Jays aren’t as well known as tricksters, but they play that role in many stories. Sometimes blue jay visits the land of the dead.

2015-01-22-16-07-13I found the poop foot while hiking alone to a fire lookout in the Willamette National Forest in Oregon. I was at a writing residency at the HJ Andrews Experimental Forest, a site for longterm forest science. Many of the studies here reveal the importance of death and dead things in forest ecosystems. Their most famous study is in its 31st year: it tracks in meticulous detail the decomposition of logs lying on the forest floor. It is expected to take 200 years to complete.

On my first full day at the station, I toured the experimental forest with geologist Frederick Swanson, who has who had researched there for decades. He explained that among other important findings, research at HJ Andrews convinced the Forest Service that there was no need to remove dead trees and limbs to keep the forest productive and healthy, that “woody detritus” controls erosion, holds onto water like a sponge, releases a slow drip of nutrients into the soil as it rots, and functions as habitat for little life: fungi, microbes, invertebrates and so on. If you’ve spent any time in Pacific Northwest forests, you are familiar with the “nurse log”—a dead, rotting tree acting as potting soil for a young living tree. Life from death.

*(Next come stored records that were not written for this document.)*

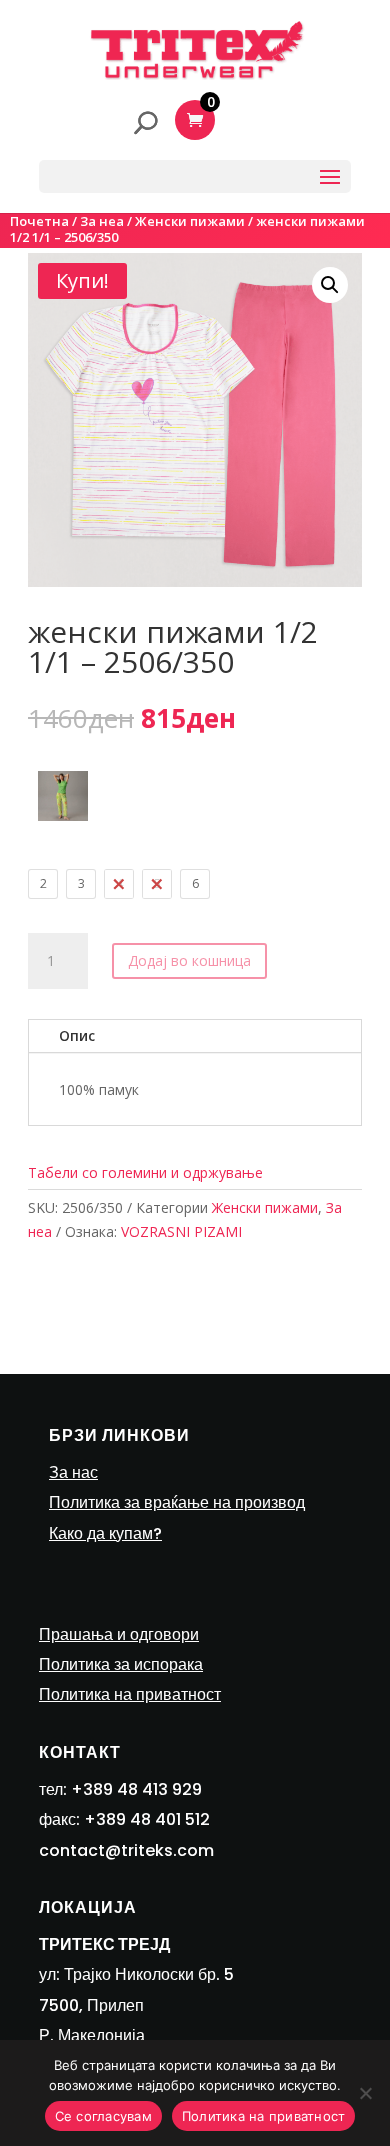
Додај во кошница (189, 960)
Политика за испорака (121, 1664)
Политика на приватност (130, 1694)
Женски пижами (190, 221)
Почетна (39, 221)
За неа (102, 221)
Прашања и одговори (119, 1634)
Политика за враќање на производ (177, 1502)
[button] (330, 285)
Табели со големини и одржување (145, 1172)
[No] (365, 2093)
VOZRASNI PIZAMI (181, 1231)
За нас (73, 1472)
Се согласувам (103, 2116)
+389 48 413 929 (136, 1789)
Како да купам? (105, 1533)
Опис (77, 1035)
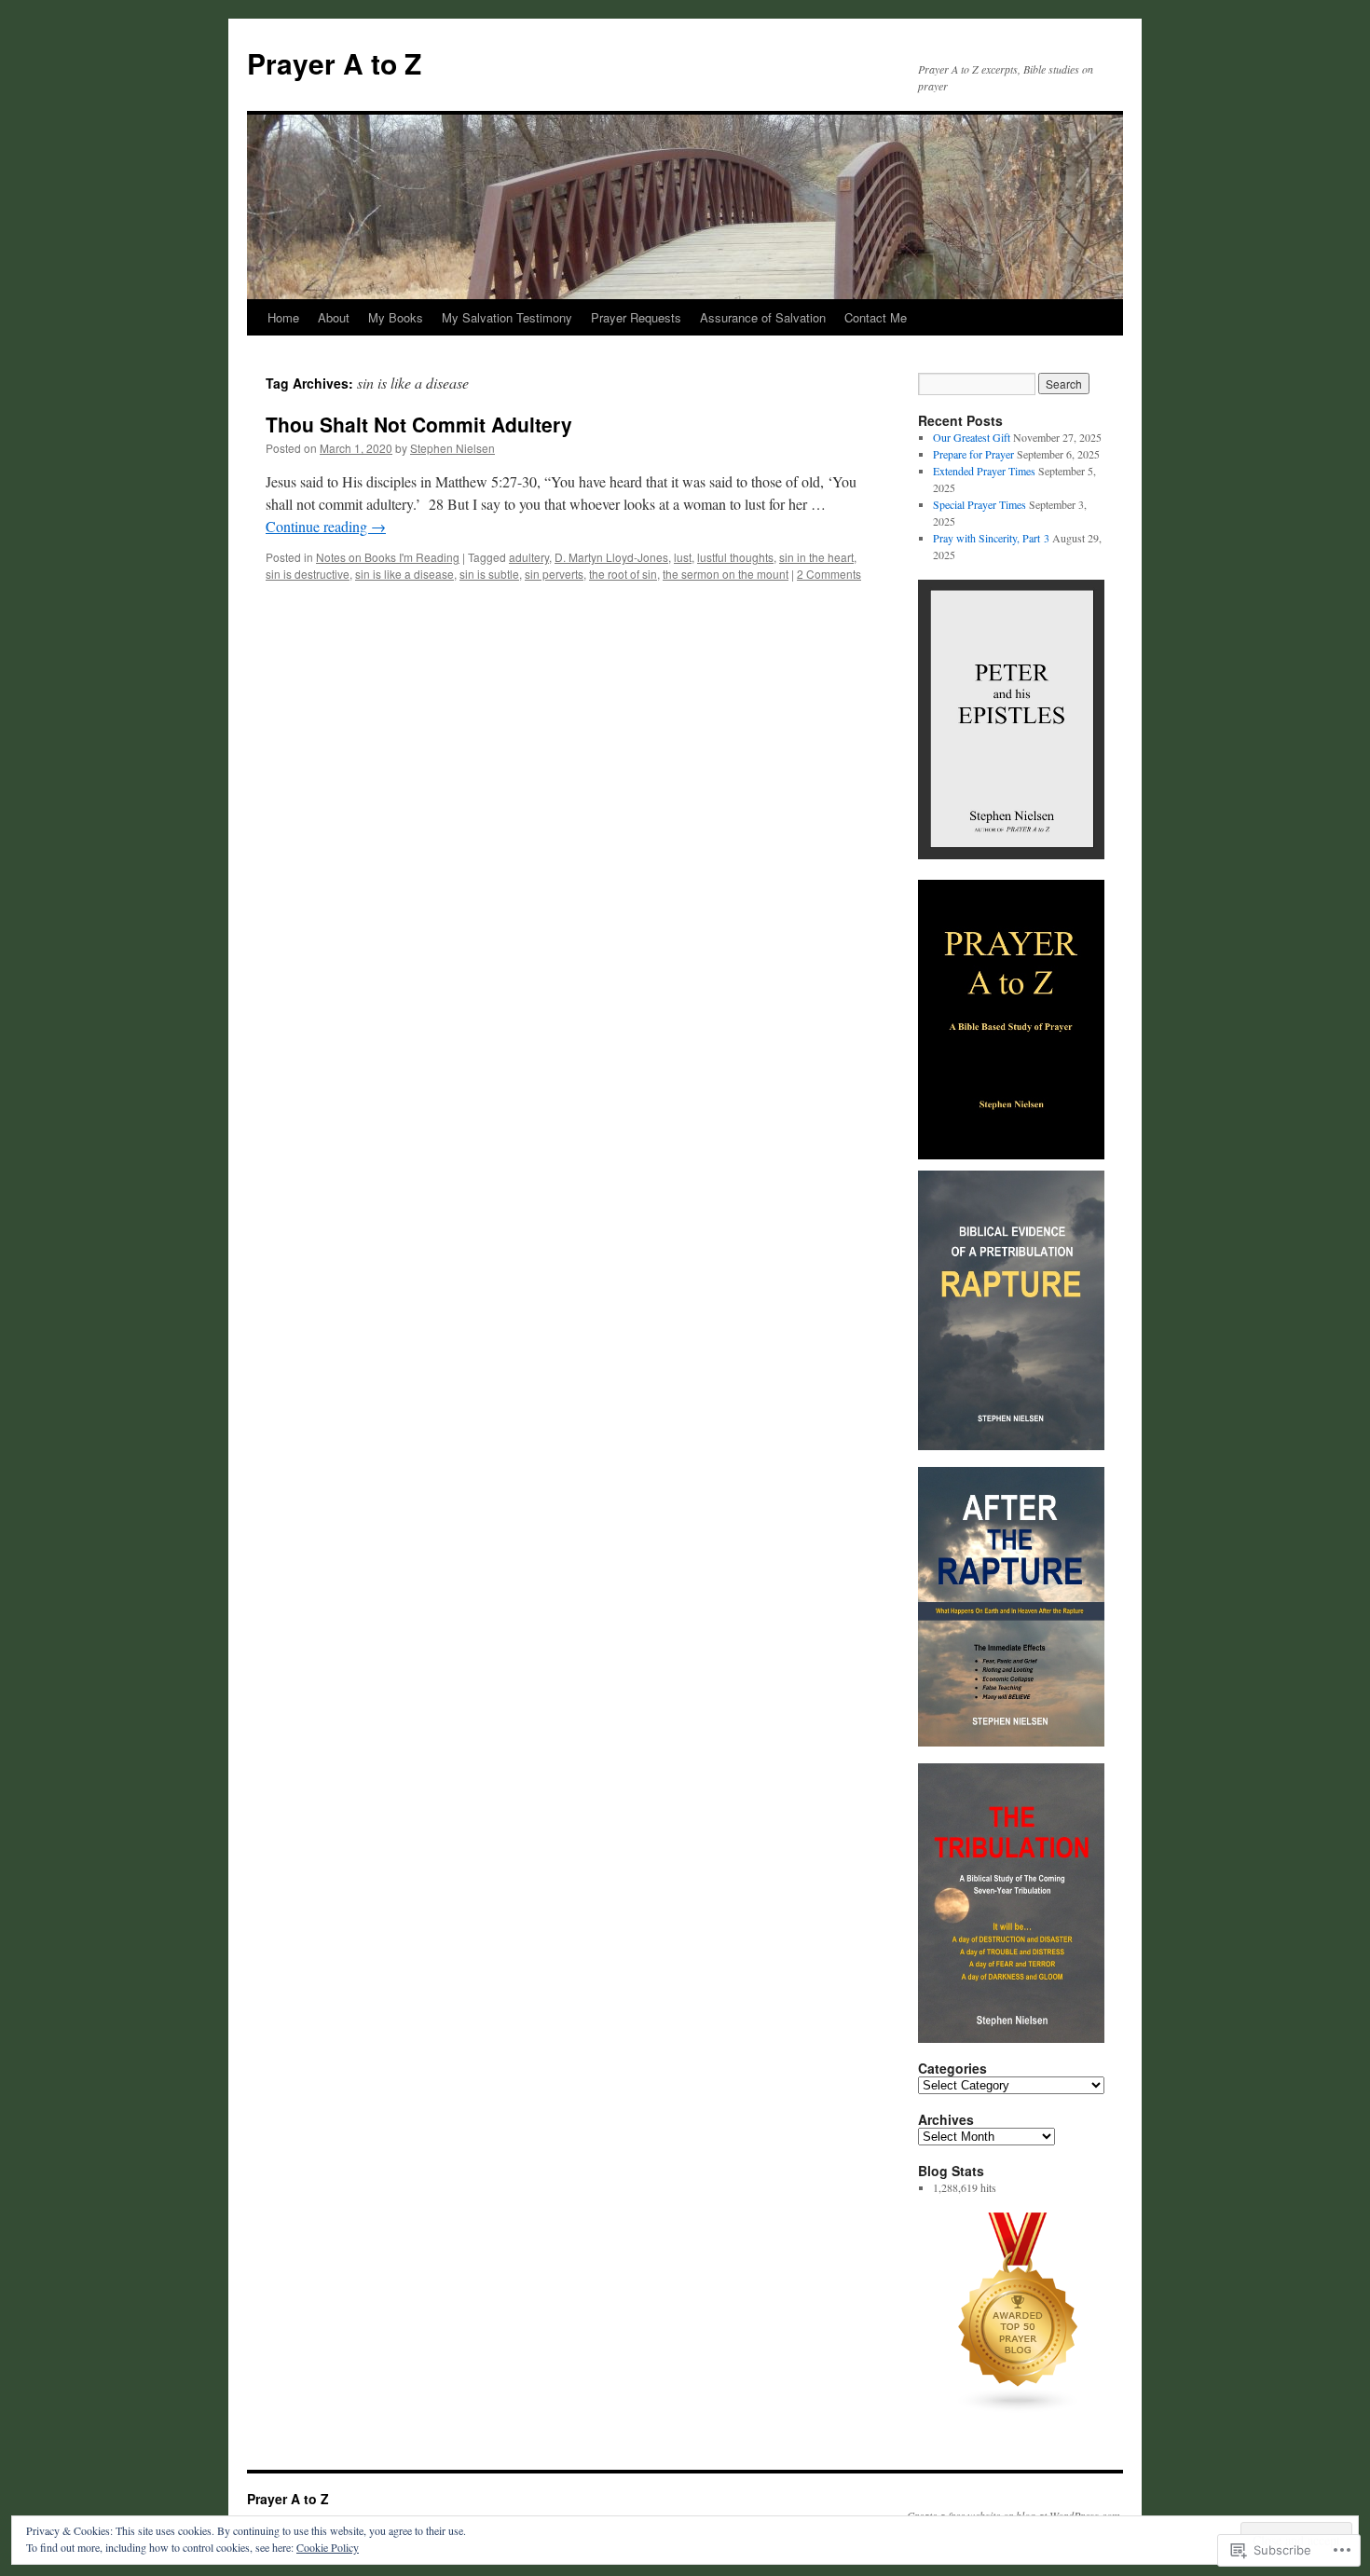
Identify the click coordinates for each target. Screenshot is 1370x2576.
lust (683, 557)
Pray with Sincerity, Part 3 (991, 537)
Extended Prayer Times (984, 470)
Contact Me (875, 317)
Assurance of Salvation (763, 317)
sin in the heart (816, 557)
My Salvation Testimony (507, 317)
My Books (395, 317)
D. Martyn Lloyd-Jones (611, 557)
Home (283, 317)
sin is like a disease (404, 574)
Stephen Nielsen (452, 448)
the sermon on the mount (725, 574)
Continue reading (326, 526)
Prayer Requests (636, 317)
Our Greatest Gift (971, 437)
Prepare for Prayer (973, 453)
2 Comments (829, 574)
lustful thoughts (735, 557)
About (333, 317)
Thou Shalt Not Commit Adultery (419, 424)
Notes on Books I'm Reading (387, 557)
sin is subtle (489, 574)
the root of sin (623, 574)
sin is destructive (307, 574)
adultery (529, 557)
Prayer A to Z (334, 63)
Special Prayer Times (979, 504)
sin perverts (554, 574)
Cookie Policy (327, 2547)
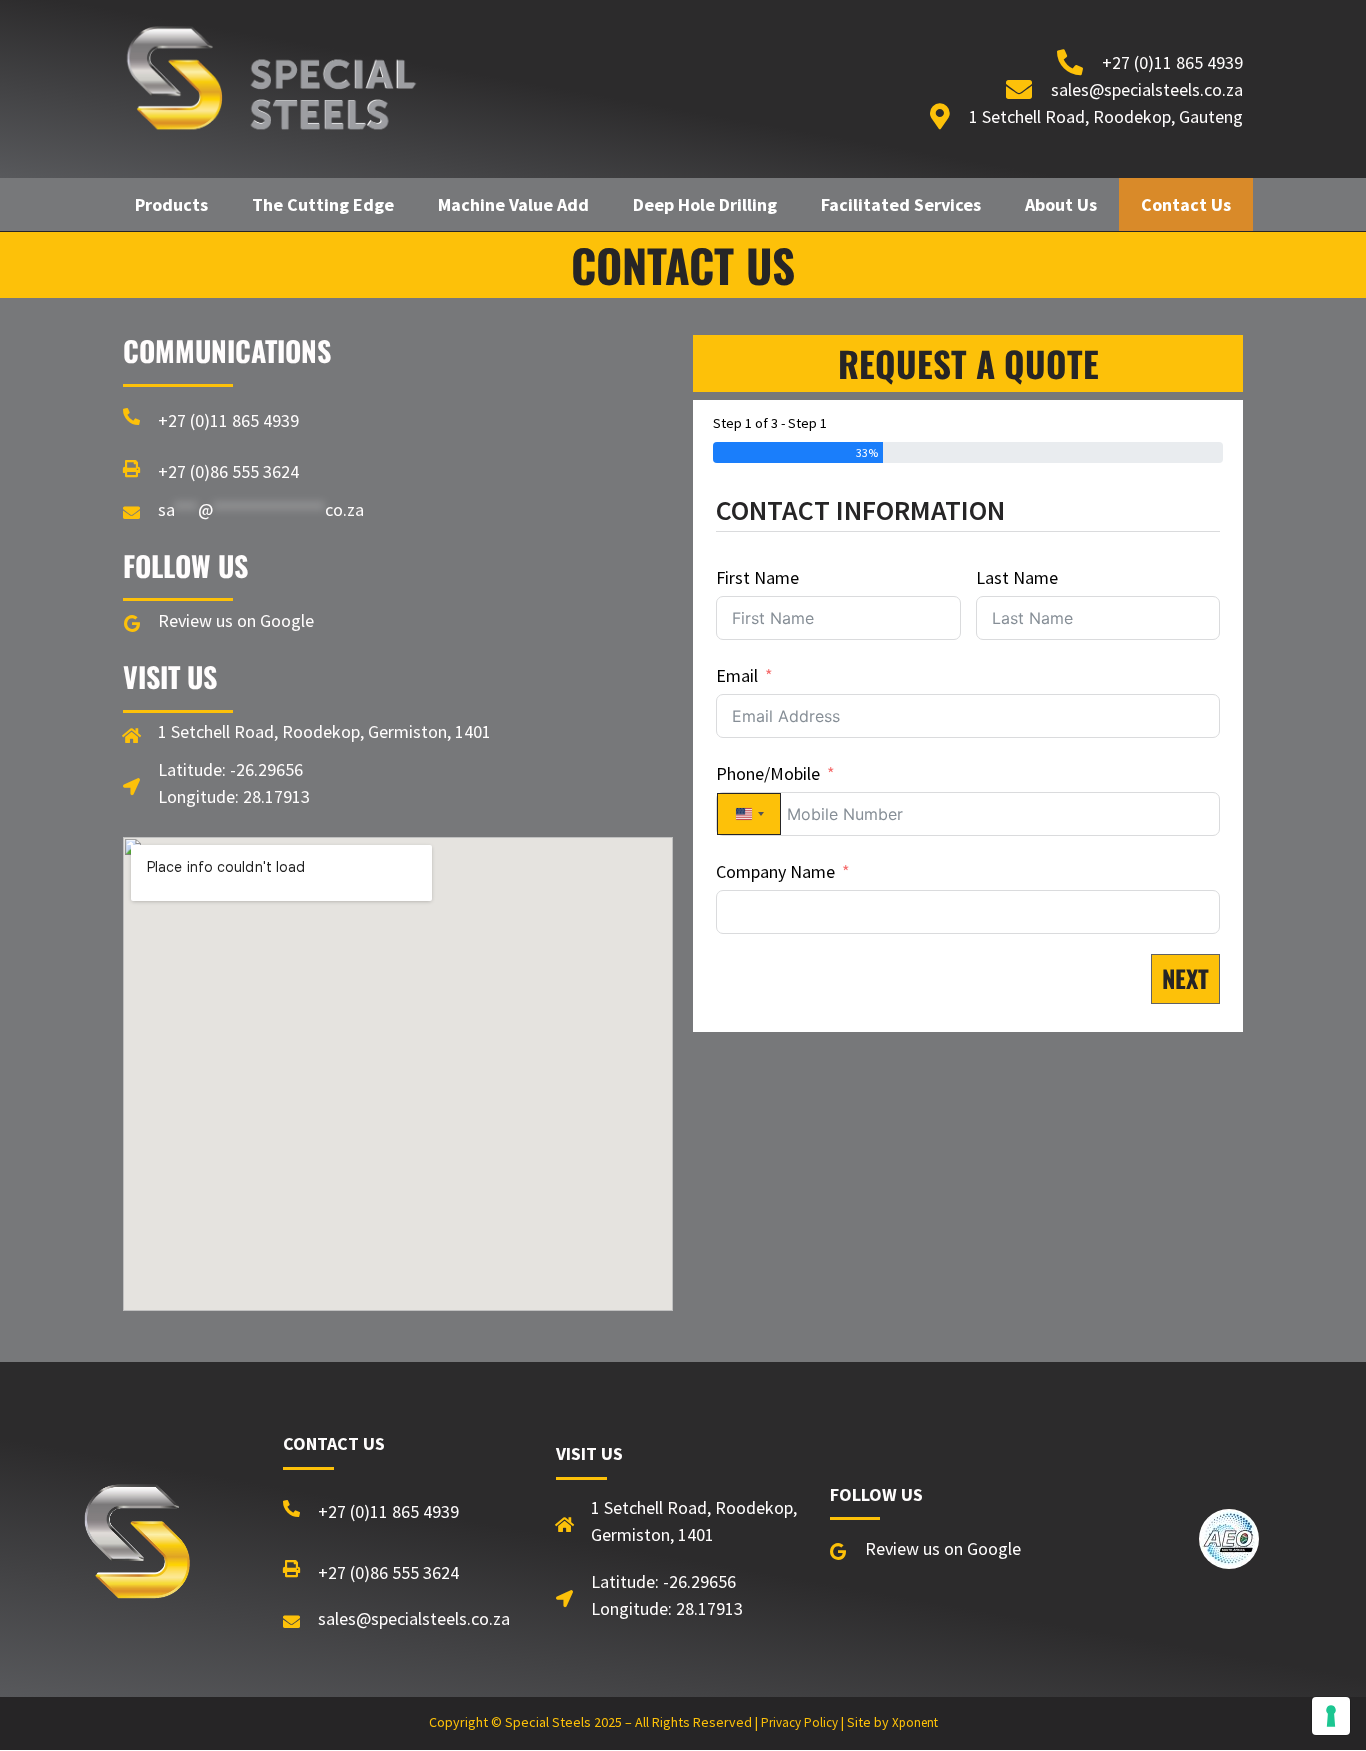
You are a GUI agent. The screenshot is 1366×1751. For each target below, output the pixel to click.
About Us (1061, 204)
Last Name (1017, 577)
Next (1185, 978)
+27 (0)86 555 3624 (228, 471)
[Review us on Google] (131, 623)
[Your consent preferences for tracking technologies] (1331, 1716)
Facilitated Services (901, 204)
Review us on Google (236, 620)
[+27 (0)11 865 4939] (131, 416)
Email (737, 675)
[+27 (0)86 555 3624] (131, 468)
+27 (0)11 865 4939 (228, 420)
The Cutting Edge (323, 204)
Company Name (775, 871)
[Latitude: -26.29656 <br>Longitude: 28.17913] (131, 786)
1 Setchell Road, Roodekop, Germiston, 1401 (324, 731)
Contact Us (1186, 204)
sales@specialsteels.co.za (414, 1618)
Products (171, 204)
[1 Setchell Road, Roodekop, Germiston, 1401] (131, 735)
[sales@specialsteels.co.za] (131, 512)
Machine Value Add (513, 204)
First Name (757, 577)
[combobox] (749, 814)
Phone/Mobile (768, 773)
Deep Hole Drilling (705, 204)
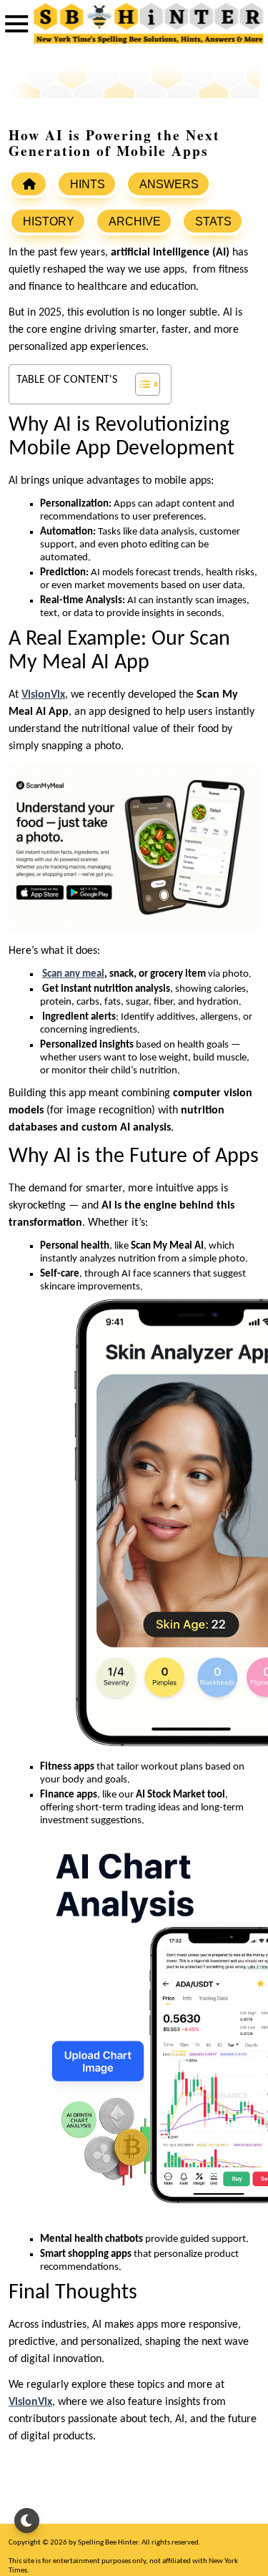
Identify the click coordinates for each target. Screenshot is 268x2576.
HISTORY (48, 221)
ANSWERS (169, 184)
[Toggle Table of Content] (140, 384)
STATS (213, 221)
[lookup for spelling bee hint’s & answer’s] (29, 184)
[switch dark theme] (26, 2520)
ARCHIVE (135, 221)
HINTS (87, 184)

The night I found the bird’s foot, I dreamed that my grandmother was standing by a pond, throwing in handfuls of snow to lower its temperature. She was trying to make it freeze over.

The next day I hiked through a very old stand of trees, 500 years old many of them. When I stopped for lunch, I took out my notebook and wrote, “Thinking mostly about nothing much except how the forest is death, death, life out of death, death accumulated so it seems to become life.”

Two days later, I left the residency early because my 92-year-old grandmother was dying. I went to Seattle to say goodbye and help her die. We were very close.

All my notes from the amputated residency ended up at the bottom of a large pile on my desk and stayed there for months, then years. Almost two years later, this is the first thing I’ve published based on my time there. Reading my notes now, it is clear I had death on the brain. I saw it everywhere in the forest. But I wasn’t completely projecting. A plantation forest is all about life and vitality and growth—and then that biomass is simply sheared off and carted away. The death is removed. An old-growth forest like much of the HJ Andrews has as much dead wood as living. And, in part because of this, it is more biodiverse. If death entails life, life also entails death—everything must eat—so for every lively coyote, there is a varied thrush or inattentive jay who dies.

Mythical tricksters die and are reborn for laughs; they visit the land of the dead, annoy the ghosts there, then scarper off back to the land of the living none the worse for their pranks. In our world, although death and life are a cycle at the ecological level, each individual organism experiences life and death in that order, with no return to life that we know of.

3 thoughts on “A Bird’s Foot: Death in the Forest 

  1. it’s always interesting how much death is integral to life. I think so often we (americans) are culturally unprepared to think and deal with this aspect of life and how that impacts our ability or inability to deal with the natural world in a healthy manner.
    nice writing!

  2. You hike alone? Aren’t you aware how irresponsible and dangerous that is? It is foolhardy and selfish. You should never hike alone. That’s what I have been told when I tell people that I hike alone, and camp alone (not in a campground!) I disregard it as the symptoms of a nature-starved population obsessed with having a “safe” life. Also, I enjoyed the post.